12 January 2009

Asparagus











I once planted an asparagus patch around 20 years ago when I lived on the coastal side of the Santa Monica Mountains. I never got as much as one blessed spear out of that plot. Not one. I suppose I could just give up the concept of growing asparagus entirely, but where there’s a will, there’s a way, eh?

A very knowledgeable extension agent in North Carolina says, “A lot of people get scared of asparagus because they think it’s hard to grow, but it’s not.”

Right.

Done properly and with patience, the requirements for growing asparagus really are very simple. It grows well just about everywhere, except maybe Florida, and once your bed is established, you can count on a tasty crop for a decade or more.

It is one of the tastiest and healthiest vegetables you can have in your garden, packed full of folic acid, fiber and antioxidants.

My research has shown that if you’re considering growing it from seed, forget about it. It’s apparently an insane amount of work. Besides, most of the seed catalogs I’ve gone through this season are selling crowns. That’s what I put in my misbegotten patch all those years ago – crowns. I’m finding that the word “Jersey” is key to choosing a great asparagus variety – Jersey Giant, Jersey Knight, Jersey Prince. I did hear from a fellow down at Main Building that he purchased some that was very specific to our area. There’s even a purple one available.

Asparagus takes a lot of space. They sprawl. Plant your crowns about a foot apart in rows four to five feet apart. Or plant them along a fence. Fungal issues can be a problem. Asparagus is susceptible to rust and Cercospora needle blight. There are products available that are specific for use on asparagus. I’ve also heard that the good, old baking soda and water spray that has been used to battle rose fungi works on asparagus as well.

As far as soil goes, asparagus is, well, a bit finicky and demanding. It likes alkaline soil in full sun. It likes to be planted in warm (50 degrees, at least) ground. And it takes time. You won’t harvest until the second year and then, only lightly. The third year, I’m told, you can go all out and harvest all you want. The crowns need the food supply that first year to build their strength. In your second year, harvest for two weeks only. In that third year, though – look out! As the weather grows warmer, you could easily be harvesting twice a day. You can pretty much watch asparagus grow.
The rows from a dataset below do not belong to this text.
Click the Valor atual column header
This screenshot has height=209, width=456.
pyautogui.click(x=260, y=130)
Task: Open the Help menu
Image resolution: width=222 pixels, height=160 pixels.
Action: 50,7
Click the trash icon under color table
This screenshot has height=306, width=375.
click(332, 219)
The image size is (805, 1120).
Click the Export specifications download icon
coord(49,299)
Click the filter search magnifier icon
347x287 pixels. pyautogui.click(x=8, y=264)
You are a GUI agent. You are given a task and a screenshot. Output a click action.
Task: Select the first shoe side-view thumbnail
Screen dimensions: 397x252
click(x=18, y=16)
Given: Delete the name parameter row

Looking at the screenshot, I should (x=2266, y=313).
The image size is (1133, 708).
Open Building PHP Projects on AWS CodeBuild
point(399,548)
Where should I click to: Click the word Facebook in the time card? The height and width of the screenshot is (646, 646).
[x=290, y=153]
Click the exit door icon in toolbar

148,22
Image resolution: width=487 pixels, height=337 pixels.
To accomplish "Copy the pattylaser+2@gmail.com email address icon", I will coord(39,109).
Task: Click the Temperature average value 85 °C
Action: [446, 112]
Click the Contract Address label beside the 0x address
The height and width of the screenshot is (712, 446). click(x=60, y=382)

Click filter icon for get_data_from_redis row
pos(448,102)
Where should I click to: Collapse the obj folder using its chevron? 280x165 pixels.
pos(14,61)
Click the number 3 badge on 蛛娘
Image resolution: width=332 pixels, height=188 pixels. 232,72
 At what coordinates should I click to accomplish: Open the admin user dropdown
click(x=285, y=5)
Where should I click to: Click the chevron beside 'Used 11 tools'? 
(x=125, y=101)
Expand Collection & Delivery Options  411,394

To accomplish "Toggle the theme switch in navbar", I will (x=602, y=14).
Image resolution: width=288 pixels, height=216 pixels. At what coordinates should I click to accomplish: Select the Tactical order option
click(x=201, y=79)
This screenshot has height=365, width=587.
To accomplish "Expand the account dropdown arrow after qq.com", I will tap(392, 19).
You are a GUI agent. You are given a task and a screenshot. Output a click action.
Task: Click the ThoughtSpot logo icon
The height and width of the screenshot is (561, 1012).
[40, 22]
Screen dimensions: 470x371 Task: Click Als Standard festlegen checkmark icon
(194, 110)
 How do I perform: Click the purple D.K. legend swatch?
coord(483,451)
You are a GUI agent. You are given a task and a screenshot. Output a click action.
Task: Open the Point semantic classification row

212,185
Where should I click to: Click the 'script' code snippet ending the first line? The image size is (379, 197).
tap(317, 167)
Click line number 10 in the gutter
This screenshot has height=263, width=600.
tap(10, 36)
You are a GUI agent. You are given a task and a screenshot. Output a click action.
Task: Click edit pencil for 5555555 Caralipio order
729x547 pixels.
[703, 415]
There are two schools of thought on cutting back the ferns in the fall for the winter. Some say it reduces the risk of fungus. Many of those in The Know claim that doesn’t work at all. Allowing the ferns to remain in the beds lowers the soil temperature and reduces the risk of frost damage in the spring, as well as helping to catch snow for additional moisture.

Making The Bed: Now is the time to start getting ready for planting. You really do want those crowns in the ground before mid-April in our area. If you’re not going to plant this year, add preparing for asparagus to your list of chores in the fall to have ready for the following spring. Find your relatively sunny area that is pretty flat and free from weeds. Prepare the soil by adding leaves, grass, rotted manure or other compost to the mix. This is one time where you’re definitely going to have to test your soil for pH. Asparagus likes it best at around 6.5.

Order your crowns from a reputable garden company. For a long time, green asparagus was the only variety available to us here in the states. As I said earlier, there is a purple variety, available from The Cook’s Garden (one of my favorite catalogs). I’ve heard that there is a white variety available as well in the US, but I’ve yet to see that.

Since your plants will become members of your family, you will need to give them plenty of room to grow larger. Dig your holes about six inches deep and at least a foot apart. Be careful when planting that the roots aren’t too bunched up and cover them with two or three inches of soil. Make sure the crowns are covered, but don’t completely fill in the holes just yet. As you care for these plants over the next several weeks, you will see growth starting. Fill in the holes as the growth emerges. You shouldn’t have to water your plants more than once a week or less if we get a lot of rain.

Asparagus is a perennial. As long as you water them regularly, they’ll grow through the spring and summer and lie dormant in the fall and winter. Continue to weed the bed and fertilize the plants with compost for the remainder of the first season. When spring comes round again, your plants will come back to life. Continue watering and fertilizing and prune as needed.




The Harvest: You will see a good harvest in your third year. Cut your spears when they are a half-inch thick or larger and at least four to five inches (or more) long. Be cautious with your young plants. Using a sharp knife, cut diagonally through the spear just below the surface of the soil to prevent the growth of woody stumps. Three years is young in the scheme of asparagus gardening considering that those plants will be part of your landscape for a decade or more. In subsequent seasons, you can continuously pick asparagus for a period of up to two months. Before you know it, you’ll be giving it away.